Präsident Donald Trump kündigte Pläne an, einen Zoll von 100 % auf außerhalb der Vereinigten Staaten produzierte Filme zu erheben, und bezeichnete ausländische Produktionen als „Bedrohung der nationalen Sicherheit“. Die Politik wurde in einem Social-Media-Beitrag am Sonntag bekannt gegeben.
„Die amerikanische Filmindustrie bricht rapide zusammen“, erklärte Trump. „Ausländische Nationen locken unsere Filmemacher und Studios mit finanziellen Anreizen ins Ausland und richten damit verheerenden Schaden in Hollywood und anderen Regionen der USA an. Diese koordinierten Bemühungen anderer Länder stellen eine Sicherheitsbedrohung dar – es handelt sich um Propaganda! Mit sofortiger Wirkung weise ich das Handelsministerium und den US-Handelsbeauftragten an, einen Zollsatz von 100 % auf alle im Ausland produzierten Filme zu erheben. AMERIKANISCHE FILME MÜSSEN IN AMERIKA PRODUZIERT WERDEN!“
Die praktischen Auswirkungen bleiben ungewiss, darunter auch, wie der Zoll durchgesetzt werden soll und welche Produktionen davon betroffen sein werden.
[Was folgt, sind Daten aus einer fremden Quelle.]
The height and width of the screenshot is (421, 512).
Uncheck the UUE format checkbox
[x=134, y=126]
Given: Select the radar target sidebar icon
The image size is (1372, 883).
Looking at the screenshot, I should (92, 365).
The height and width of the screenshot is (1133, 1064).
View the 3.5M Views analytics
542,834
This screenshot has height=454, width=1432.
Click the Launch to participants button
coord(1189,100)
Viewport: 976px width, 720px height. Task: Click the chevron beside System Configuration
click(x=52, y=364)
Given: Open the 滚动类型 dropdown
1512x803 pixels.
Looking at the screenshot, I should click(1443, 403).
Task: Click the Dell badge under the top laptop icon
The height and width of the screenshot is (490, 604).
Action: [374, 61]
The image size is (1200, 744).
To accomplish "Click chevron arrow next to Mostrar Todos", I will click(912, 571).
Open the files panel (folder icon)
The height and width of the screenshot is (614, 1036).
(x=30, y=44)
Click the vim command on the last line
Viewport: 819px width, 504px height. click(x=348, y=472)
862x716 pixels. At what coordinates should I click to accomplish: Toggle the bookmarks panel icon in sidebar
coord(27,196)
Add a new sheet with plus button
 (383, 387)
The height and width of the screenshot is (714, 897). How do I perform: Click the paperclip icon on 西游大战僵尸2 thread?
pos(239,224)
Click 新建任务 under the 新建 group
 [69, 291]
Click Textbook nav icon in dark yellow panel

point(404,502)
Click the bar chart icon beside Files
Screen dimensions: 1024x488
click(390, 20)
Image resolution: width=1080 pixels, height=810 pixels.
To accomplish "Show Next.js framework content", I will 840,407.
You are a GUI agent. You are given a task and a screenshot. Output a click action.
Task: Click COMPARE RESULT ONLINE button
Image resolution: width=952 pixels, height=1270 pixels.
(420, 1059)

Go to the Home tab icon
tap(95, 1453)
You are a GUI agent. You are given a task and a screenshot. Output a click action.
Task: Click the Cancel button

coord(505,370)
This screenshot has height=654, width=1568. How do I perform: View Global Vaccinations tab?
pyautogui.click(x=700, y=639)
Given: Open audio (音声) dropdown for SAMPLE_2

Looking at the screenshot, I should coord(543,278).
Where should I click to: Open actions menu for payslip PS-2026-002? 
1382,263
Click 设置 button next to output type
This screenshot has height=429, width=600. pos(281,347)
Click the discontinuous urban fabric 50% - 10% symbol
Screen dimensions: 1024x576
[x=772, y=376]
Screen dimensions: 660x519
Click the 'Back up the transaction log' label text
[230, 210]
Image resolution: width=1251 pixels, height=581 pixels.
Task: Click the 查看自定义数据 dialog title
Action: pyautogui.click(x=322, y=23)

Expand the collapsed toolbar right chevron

Viele Länder bieten derzeit Steueranreize, um internationale Filmemacher für Drehorte wie Großbritannien, Australien und Europa zu gewinnen.
Die Politik könnte auch Filme beeinträchtigen, die authentische internationale Schauplätze erfordern – von weltumspannenden Franchises wie James Bond und Mission: Impossible bis hin zu Sportfilmen wie dem kommenden F1-Film, der auf Rennstrecken außerhalb der US-Grenzen gedreht wurde.
Es bleiben Fragen offen hinsichtlich der Auswirkungen auf bereits in Produktion befindliche Filme, der Ausnahme von Fernsehproduktionen und möglicher Vergeltungsmaßnahmen gegen weltweit gezeigte US-Filme.